Stalk Quality and Ear Rots of Corn

Stalk quality could affect harvestability and provide challenges during the 2018 corn harvest.

Keep In Mind

High yield levels for many area fields have mined nutrients from the lower stalk and roots in order to complete grain fill. A very large ear on a soft stalk is simply bad physics and gravity eventually aids in stalk collapse. Some hybrids have late season plant health compromised by grey leaf spot, northern leaf blight or anthracnose. Heavy rain and high winds can increase the likelihood of stalk collapse.

Identification

Identifying fields with corn at risk of going down is a high priority. Pinching the lower stalk with your fingers between the lowest two nodes is one way to easily identify soft stalks. Pushing stalks over from the top to a 30°angle is another way. Be aware of the impact late season anthracnose has on fields, such as the tops easily collapsing.

Documentation

Tracking the fields and hybrids impacted by disease is important. Your Sunrise agronomy team can be very helpful in discussing causes and management decisions to limit impact. Crop rotation and residue management can help reduce the impact of disease in the future. Future management of late season plant health nutrition with the addition of a foliar fungicide and disease control with the addition of PCT | Sunrise® FolrFeed® Corn Foliar Extra can also aid in stalk quality.

Types of Ear Rot


Anthracnose

Anthracnose is typicaly seen in late August to early September. It starts at the top of the plant and shows a rapid change from green leaves to yellow to brown. We call this the “golden glow.” This is the primary cause for the loss of upper canopy tissue or “top die back.” Foliar fungicides have no impact on the disease as it comes in well past residual persistence of fungicides.

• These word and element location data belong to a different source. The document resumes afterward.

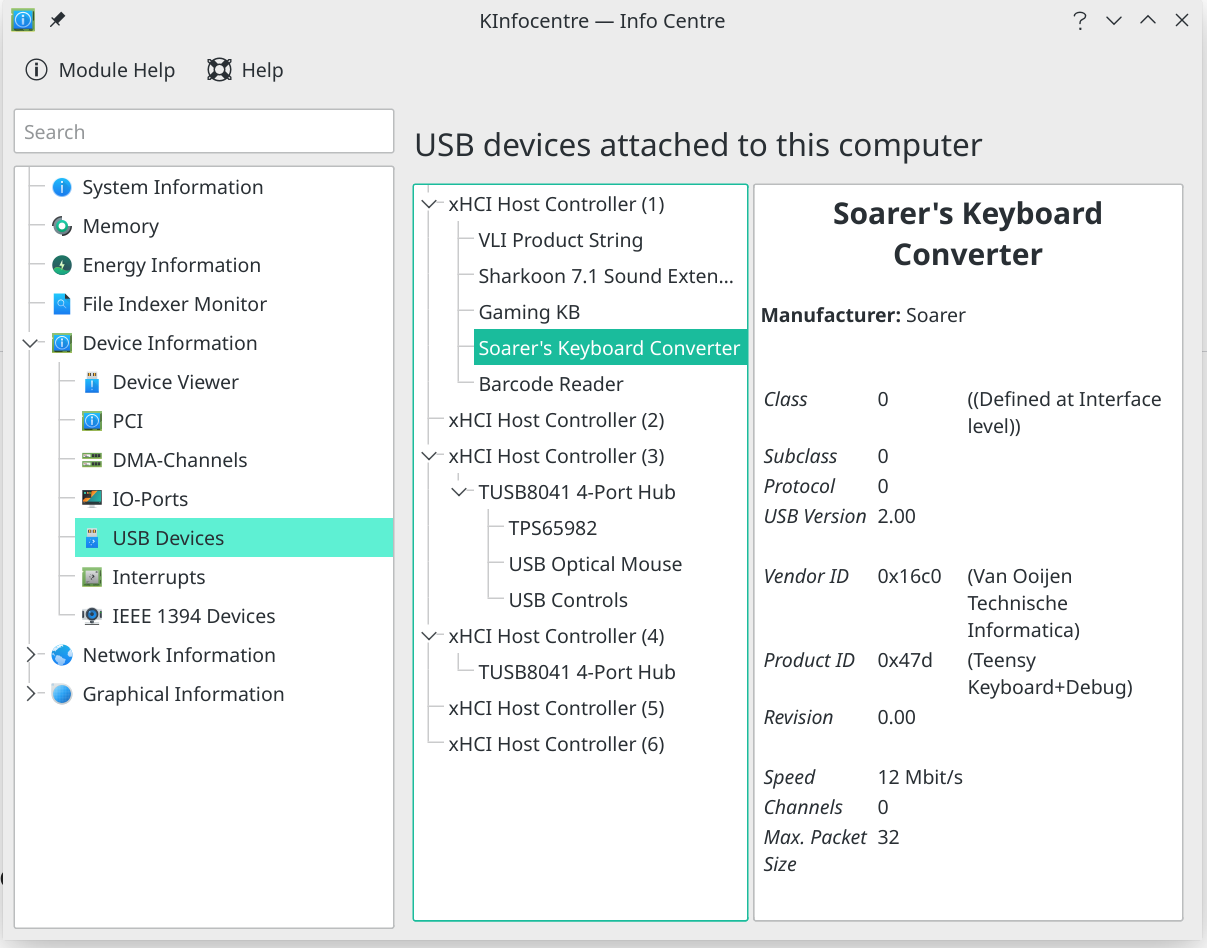
Task: Click the DMA-Channels icon
Action: tap(92, 460)
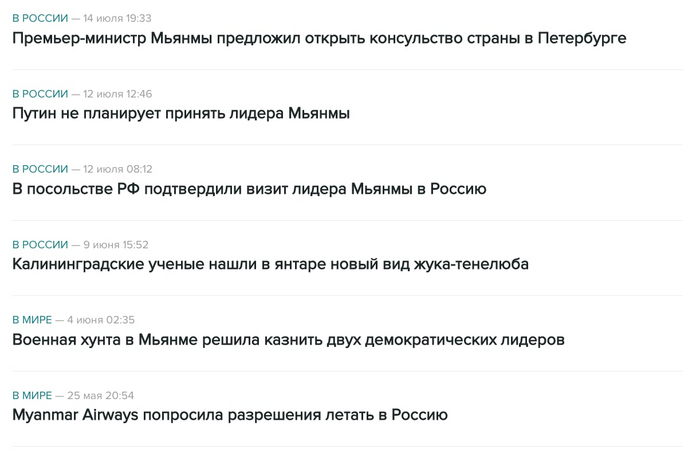
Task: Click the '14 июля 19:33' timestamp
Action: pos(118,18)
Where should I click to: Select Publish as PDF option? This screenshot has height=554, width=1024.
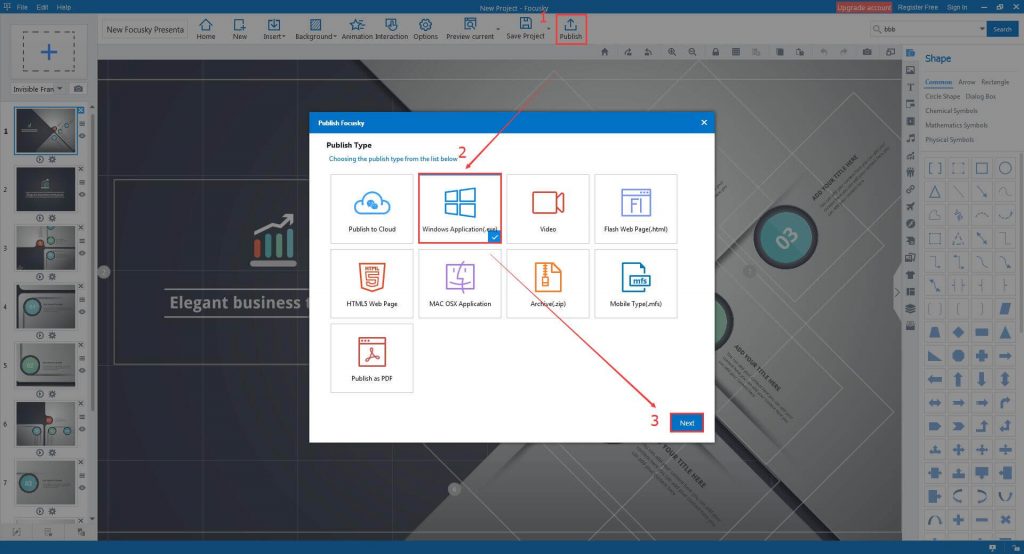point(372,357)
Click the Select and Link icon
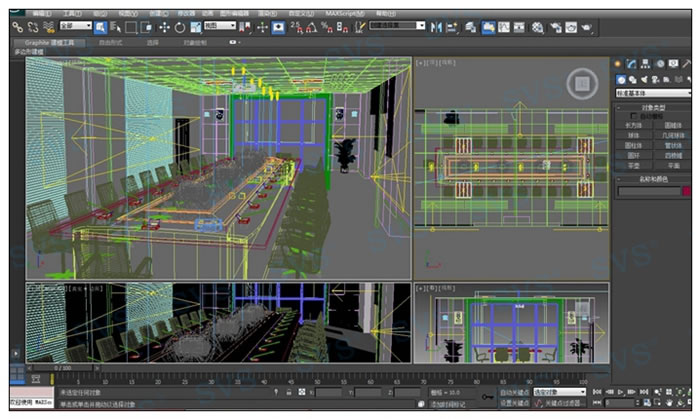The width and height of the screenshot is (700, 419). tap(17, 26)
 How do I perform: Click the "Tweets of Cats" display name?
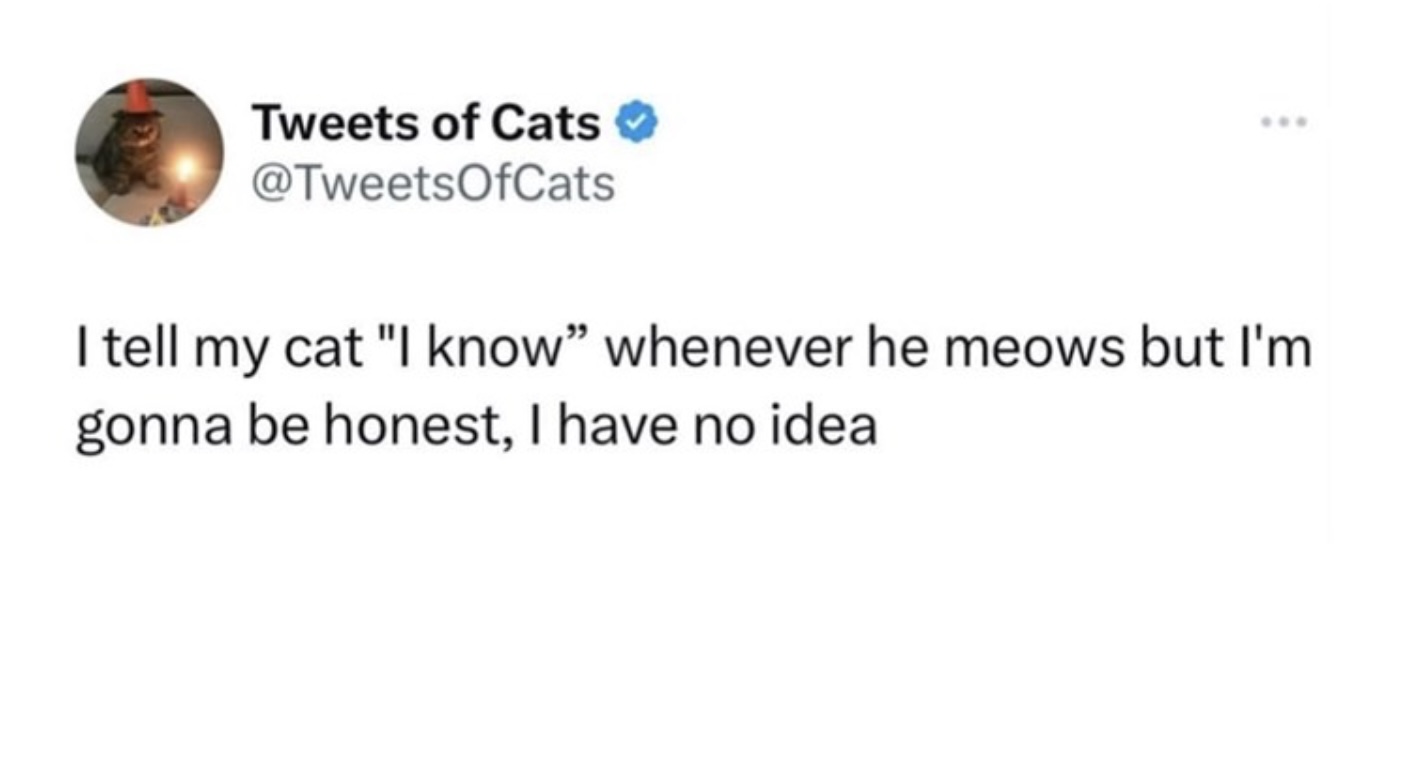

Anthracnose can also be found in lower stalks with shredded pith tissue and a distinct black color to the stalk rind. This is typically the most common stalk rot we see in our area.

Diplodia

Diplodia has shredded pith and small black spots on the lower internode rind that you cannot easily scrape off with a fingernail. Warm and moist conditions favor Diplodia growth.

Fusarium

Fusarium has brown streaks on the rind and sometimes pink colored tissue can be seen. Some white discoloration of tissue can be seen. Most prevalent in hot and dry years.

Gibberella

Gibberella has small black spots on the rind that you can easily scrape off with a fingernail. The pith becomes shredded and turns pink. Warm and moist conditions favor this disease.

Pythium

Pythium has decay of the crown and first internode. Typically causes pre mature death (PMD) of hybrids. There has been very little of this seen this year due to warm conditions at planting and rapid emergence.